*The exercise*. Please copy out, word for word, the records from the line containing "At what coordinates" through the last line of the records, both ends included.

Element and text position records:
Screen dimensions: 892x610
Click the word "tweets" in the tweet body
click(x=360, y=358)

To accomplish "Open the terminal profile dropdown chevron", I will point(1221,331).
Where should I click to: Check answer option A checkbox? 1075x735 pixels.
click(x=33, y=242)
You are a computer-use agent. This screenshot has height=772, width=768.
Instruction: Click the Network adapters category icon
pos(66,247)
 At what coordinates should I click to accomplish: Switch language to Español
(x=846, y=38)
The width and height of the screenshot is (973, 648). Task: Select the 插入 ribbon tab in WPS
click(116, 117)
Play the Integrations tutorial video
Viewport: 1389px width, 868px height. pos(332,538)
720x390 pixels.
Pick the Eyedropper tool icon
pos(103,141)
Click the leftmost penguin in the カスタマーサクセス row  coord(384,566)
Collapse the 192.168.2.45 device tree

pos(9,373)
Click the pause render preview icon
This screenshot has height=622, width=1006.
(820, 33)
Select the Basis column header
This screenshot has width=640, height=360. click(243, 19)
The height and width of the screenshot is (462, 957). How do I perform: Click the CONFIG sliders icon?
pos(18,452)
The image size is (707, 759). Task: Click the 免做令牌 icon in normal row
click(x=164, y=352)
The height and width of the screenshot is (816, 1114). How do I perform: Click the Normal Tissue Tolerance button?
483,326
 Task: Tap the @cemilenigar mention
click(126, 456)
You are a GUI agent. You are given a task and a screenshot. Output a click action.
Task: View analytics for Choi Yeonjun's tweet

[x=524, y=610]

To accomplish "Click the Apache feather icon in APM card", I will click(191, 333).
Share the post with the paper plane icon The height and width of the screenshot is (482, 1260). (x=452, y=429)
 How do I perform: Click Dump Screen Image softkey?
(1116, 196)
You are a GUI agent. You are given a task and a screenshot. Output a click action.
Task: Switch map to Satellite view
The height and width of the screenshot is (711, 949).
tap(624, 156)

*Written response*.
 At what coordinates should I click to accomplish: Switch language to Español
(x=846, y=38)
The width and height of the screenshot is (973, 648). Task: Select the 插入 ribbon tab in WPS
click(116, 117)
Play the Integrations tutorial video
Viewport: 1389px width, 868px height. pos(332,538)
720x390 pixels.
Pick the Eyedropper tool icon
pos(103,141)
Click the leftmost penguin in the カスタマーサクセス row  coord(384,566)
Collapse the 192.168.2.45 device tree

pos(9,373)
Click the pause render preview icon
This screenshot has height=622, width=1006.
(820, 33)
Select the Basis column header
This screenshot has width=640, height=360. click(243, 19)
The height and width of the screenshot is (462, 957). How do I perform: Click the CONFIG sliders icon?
pos(18,452)
The image size is (707, 759). Task: Click the 免做令牌 icon in normal row
click(x=164, y=352)
The height and width of the screenshot is (816, 1114). How do I perform: Click the Normal Tissue Tolerance button?
483,326
 Task: Tap the @cemilenigar mention
click(126, 456)
You are a GUI agent. You are given a task and a screenshot. Output a click action.
Task: View analytics for Choi Yeonjun's tweet

[x=524, y=610]

To accomplish "Click the Apache feather icon in APM card", I will click(191, 333).
Share the post with the paper plane icon The height and width of the screenshot is (482, 1260). (x=452, y=429)
 How do I perform: Click Dump Screen Image softkey?
(1116, 196)
You are a GUI agent. You are given a task and a screenshot. Output a click action.
Task: Switch map to Satellite view
The height and width of the screenshot is (711, 949).
tap(624, 156)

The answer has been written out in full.